▶ _REQUIREMENT_:
For this exercise, please return exactly the line containing "Instruction: Select the" and each line after it through the end of the records, with no pictures included.

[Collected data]
[Start of Attachment]

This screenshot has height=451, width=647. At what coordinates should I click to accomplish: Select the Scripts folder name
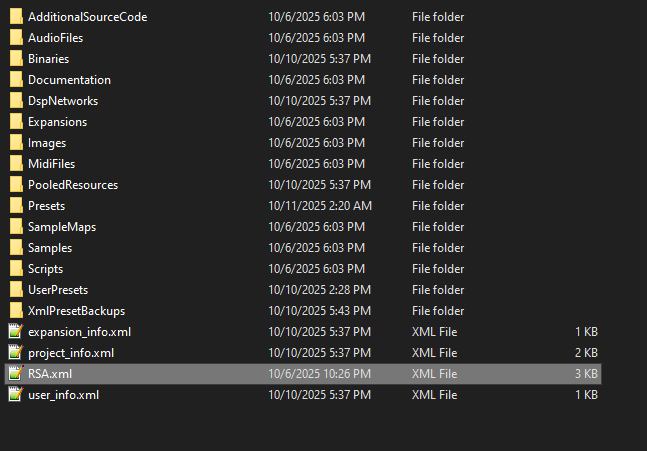(x=45, y=269)
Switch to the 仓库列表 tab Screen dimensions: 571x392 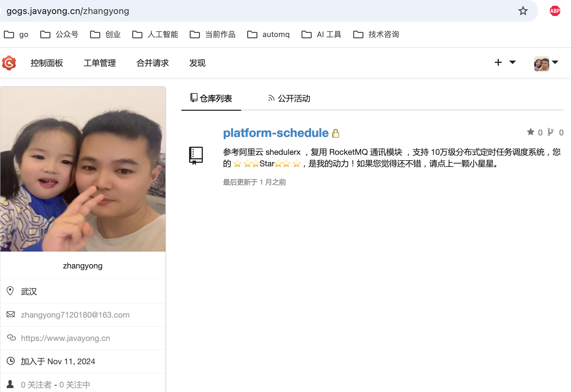pos(211,98)
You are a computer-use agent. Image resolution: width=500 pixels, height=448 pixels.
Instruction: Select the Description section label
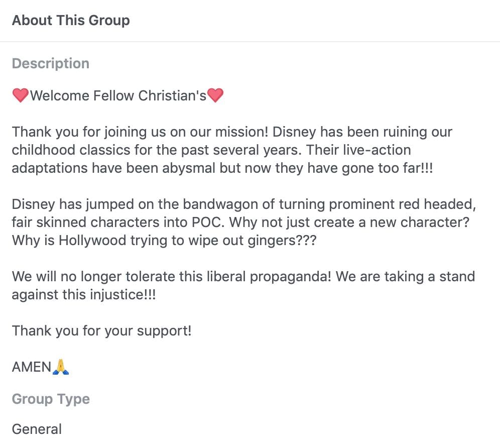point(51,64)
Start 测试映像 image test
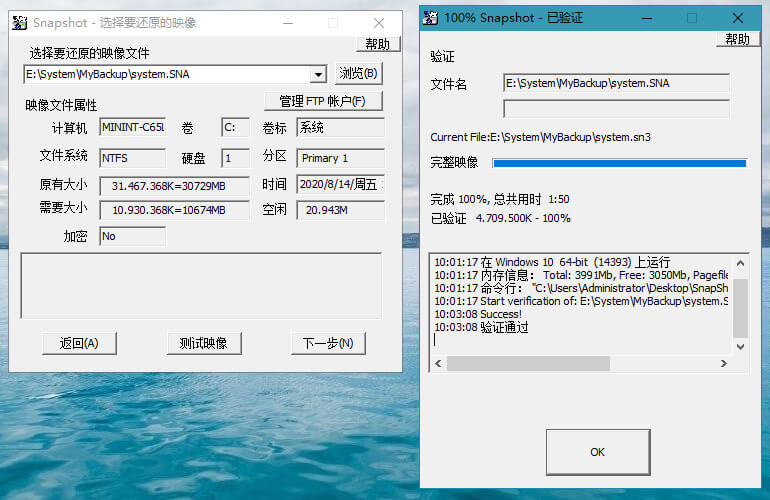 pyautogui.click(x=204, y=343)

[End of Attachment]

▶ _RESPONSE BELOW_:
Instruction: Select the Description section label
point(51,64)
Start 测试映像 image test
 pyautogui.click(x=204, y=343)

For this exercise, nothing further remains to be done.